In order to win the Democratic nomination for the presidency, you have to amass 2,382 of the 4,763 delegates who will attend the party's convention in July. The three contests that have taken place in Iowa, New Hampshire, and Nevada have allotted only 118 of those delegates, or 2 percent. And yet to listen to journalists, pundits, and analysts, the end of the Democratic race is in sight. If Hillary Clinton succeeds in beating Bernie Sanders in South Carolina this coming Saturday, they will declare that she has delivered a crushing blow, leaving him face-down on the canvas, his vision doubled and ears ringing as his weakened arms struggle to raise him up for Super Tuesday, when the final, gruesome pummeling will be administered.

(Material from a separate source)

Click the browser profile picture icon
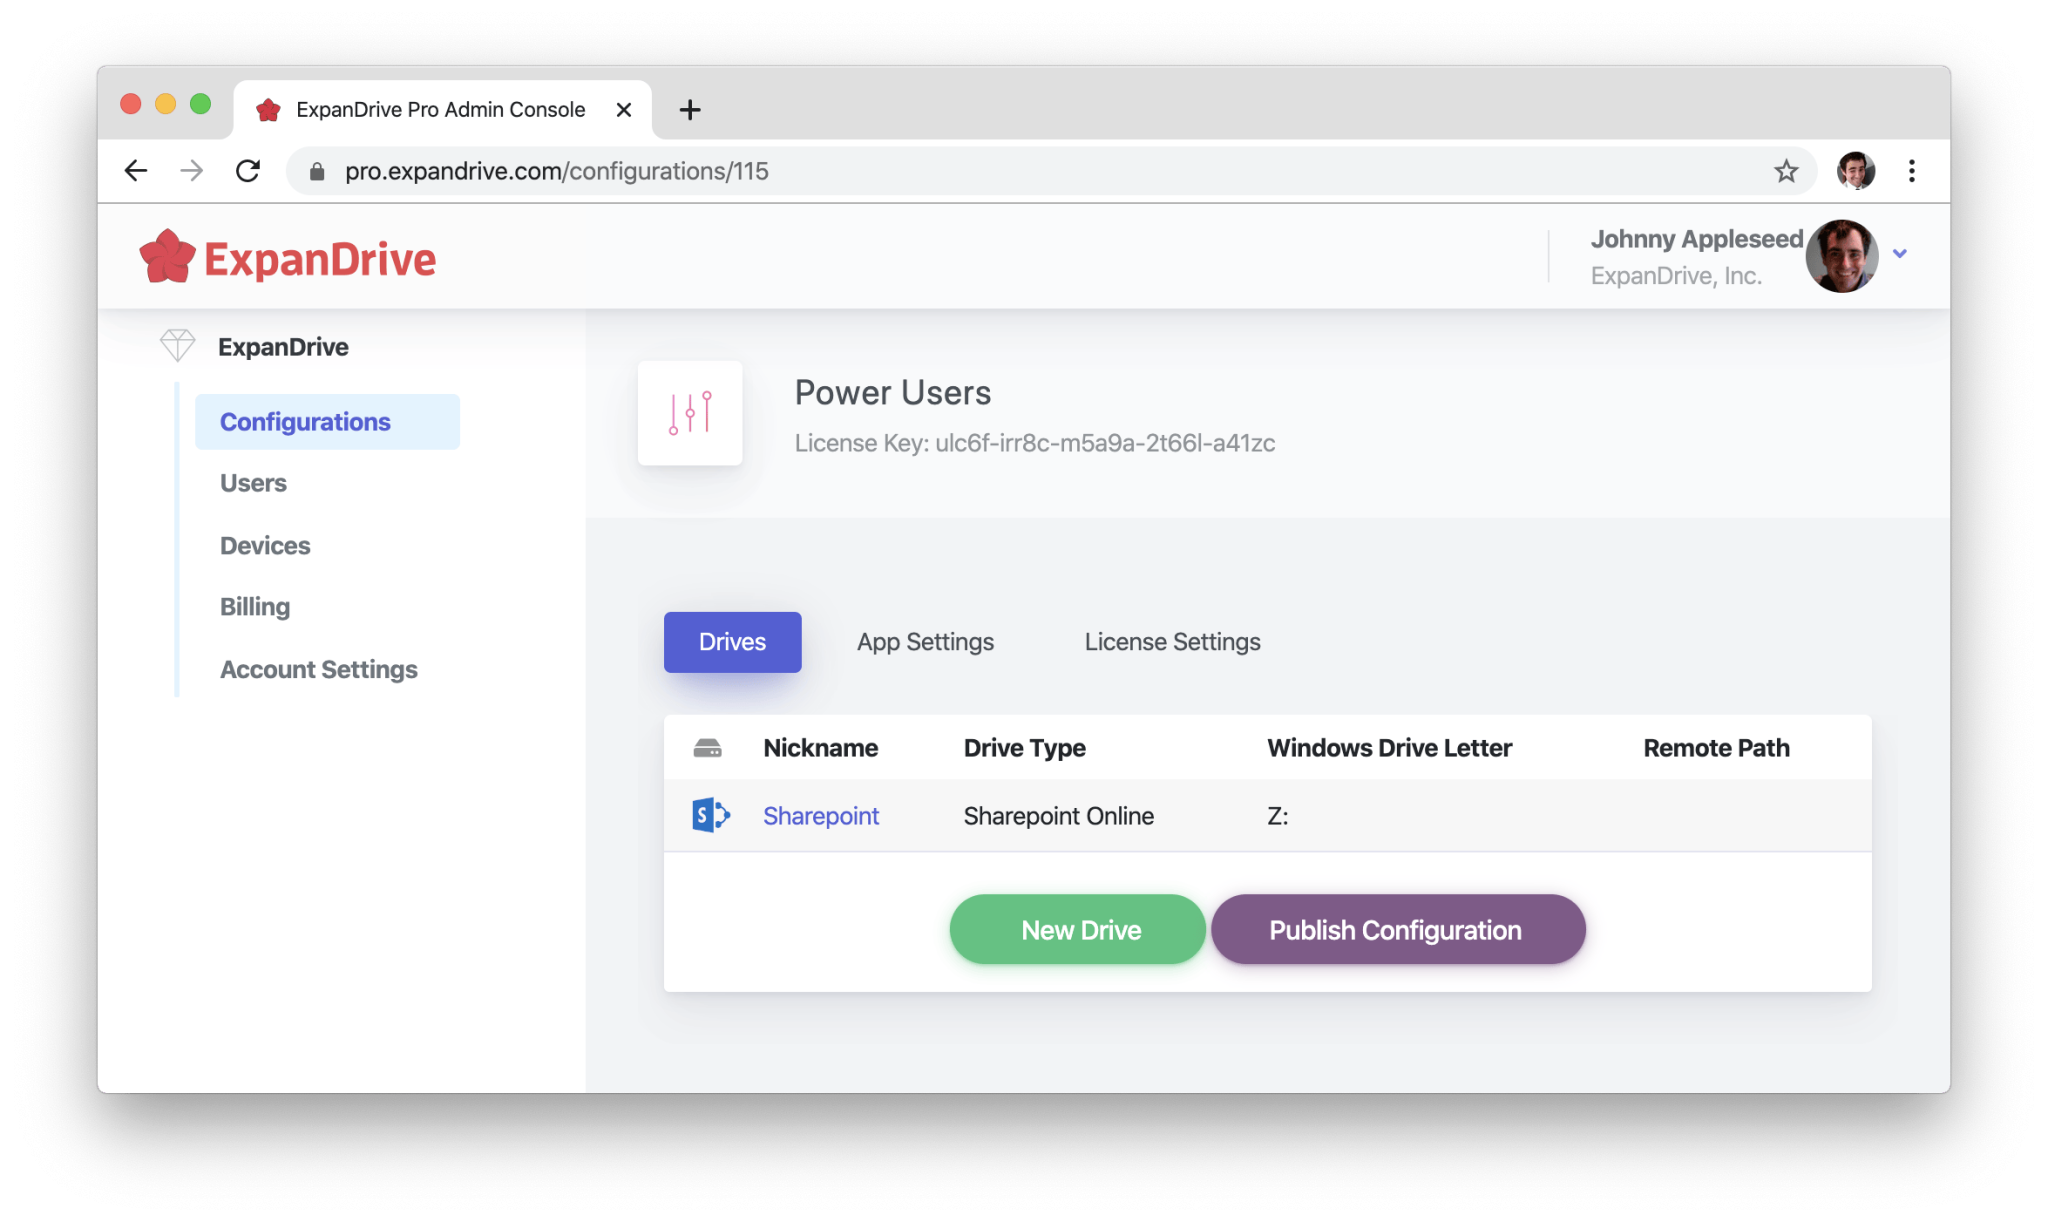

If that's what they say, will it be unfair? You bet. There's still a long way to go, most Democrats haven't voted, and South Carolina won't change that no matter what happens. But Sanders doesn't have a lot of time to prove that his already remarkable campaign more resembles Barack Obama's in 2008 than Howard Dean's in 2004.
No analogy is perfect, but those are roughly the two paths facing Sanders: an extraordinary run that challenges conventional wisdom and the political establishment, confounding expectations by bringing in huge numbers of small donors, and exciting young people to get involved in politics for the first time, and then wins; or a campaign that does all those things, and then loses.
On Sunday, the day after Clinton won the Nevada caucuses, Sanders was candid about why he fell short. Here's what he told Chuck Todd on Meet the Press:
Well, what happened is over the last five weeks, Chuck, we came from 25 points down to five points down. As I understand it, we actually won the Latino vote yesterday, which is a big breakthrough for us. But the voter turnout was not as high as I had wanted. And what I've said over and over again, we will do well when young people, when working-class people come out. We do not do well when the voter turnout is not large. We did not do as good a job as I had wanted to bring out a large turnout. …
Again, I wish we had had a larger voter turnout. But by the way, we did phenomenally well with young people. I think we did well with working-class people. But remember, we were taking on a candidate who ran in 2008. She knew Nevada a lot better than we did, she had the names of a lot of her supporters. So I am proud of the campaign that we ran. Obviously, I wish we could have done a little bit better. But at the end of the day, I think she gets 19 delegates, we get 15 delegates, we move onto the next state.
Sanders is right: The Democratic Party in Nevada is estimating the turnout for the caucuses at around 80,000. In 2008, the last contested caucuses, just under 120,000 Nevadans turned out. In other words, turnout was down by about a third.
Caucuses are, of course, ridiculous and anti-democratic. They make voting even harder than it is in primaries, so rather than expressing the will of the voters, they express the will of a relatively small group of highly motivated voters who happen to be willing and able to attend a long meeting in order to state their preference. While 80,000 Democrats attended the caucuses, 530,000 Nevadans voted for Barack Obama in 2012. If the number voting for the Democratic candidate this November turns out to be in the same neighborhood, it would mean that only one in six or seven Democratic voters actually participated in the event to choose that candidate.
And it's true that for many people inclined to vote for Sanders, like young people, caucusing may be particularly difficult. That's a big part of the reason that Hillary Clinton was able to win the Iowa caucuses by a hair: The older people and frequent voters who were more likely to support her were more likely to caucus.
But in Iowa, turnout was down, too. Around 171,000 Iowa Democrats caucused this year, but in 2008, that number was 236,000, meaning it dropped by 27 percent. And in New Hampshire, which Sanders won easily, turnout this year was just over 250,000; in 2008 it exceeded 288,000. That's a smaller decline (13 percent), but still a decline.
You might say that it's a high standard-after all, 2008 was an unusual campaign, one that got Democratic voters energized in ways they had never been before. And that's true. The problem for Sanders is that he needs to duplicate that excitement in order to win. His campaign is predicated not just on doing well with young voters or new voters or any other kind of voters. It's predicated on expanding the electorate, both in the primaries and in the general election, so much that he overcomes the advantages more traditional politicians have.
More so than Obama or even Dean, Sanders is counting on a revolution, not only to help him defeat a primary opponent who has more of the traditional advantages of an establishment favorite, but also to govern once he wins the White House. When Sanders is challenged on how he'll be able to push his ambitious policy plans through a recalcitrant Congress, he responds that he will lead a powerful uprising of the citizenry that will force politicians to accept change. So far though, the uprising looks pretty limited.
Sanders has already accomplished something remarkable. The fact that a frumpy 74-year-old democratic socialist from Vermont has turned what was supposed to be a walk in the park for Hillary Clinton into a genuinely competitive race is positively historic. But unless he really can expand the electorate, it may not be enough.